Éric Maheu, lui, m'écrit du pays de Lula da Silva pour contester l'exemple brésilien que je donnais (un président à 60 %, mais avec son parti à 17 %). Il me fait observer que la véritable originalité de la nouvelle situation québécoise, ce ne sont pas les 35 % du gagnant, mais bien le caractère minoritaire du gouvernement.
Soit: l'exemple du Brésil n'était pas le mieux choisi. Mais voilà tout de même un cas extrême où -- s'appuyant sur la cohabitation avec un président fort -- un parti (le Parti des travailleurs) arrive tout de même à «mener le jeu» au Parlement, non pas avec 35 %, mais avec la moitié de ce chiffre!

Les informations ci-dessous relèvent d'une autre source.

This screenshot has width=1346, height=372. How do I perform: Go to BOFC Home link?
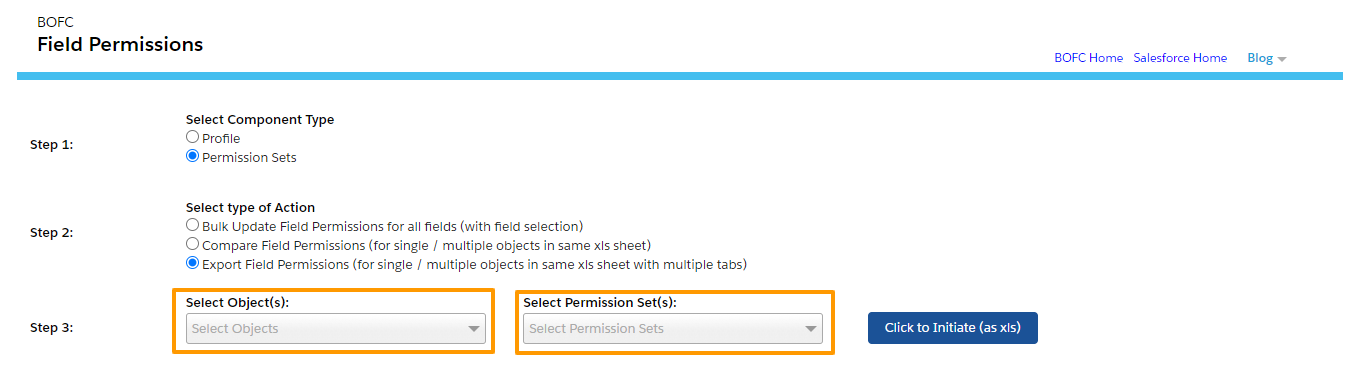tap(1088, 58)
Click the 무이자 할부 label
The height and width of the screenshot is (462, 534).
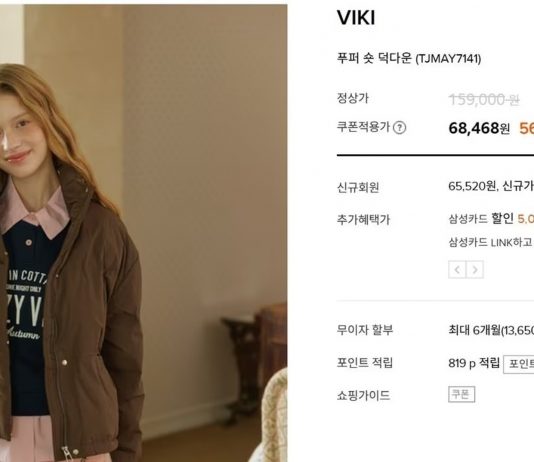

Mon idée, c'était de montrer que l'hégémonie politique -- que ce soit en régime majoritaire ou proportionnel -- n'a pas forcément son seuil à 50 %. Ce seuil peut être plus bas. Souvent, obtenir le tiers des voix s'avère, dans les faits, suffisant. Grâce au jeu des «coalitions inégales», un parti peut contrôler un parlement avec 33 % des voix à lui... avec quelques petits alliés accommodants.
Quant à contrôler un parlement avec 33 % des sièges, et sans alliés -- dans ces cas bizarres qui se nomment Canada et Québec --, ça, c'est beaucoup plus rare... et plus périlleux.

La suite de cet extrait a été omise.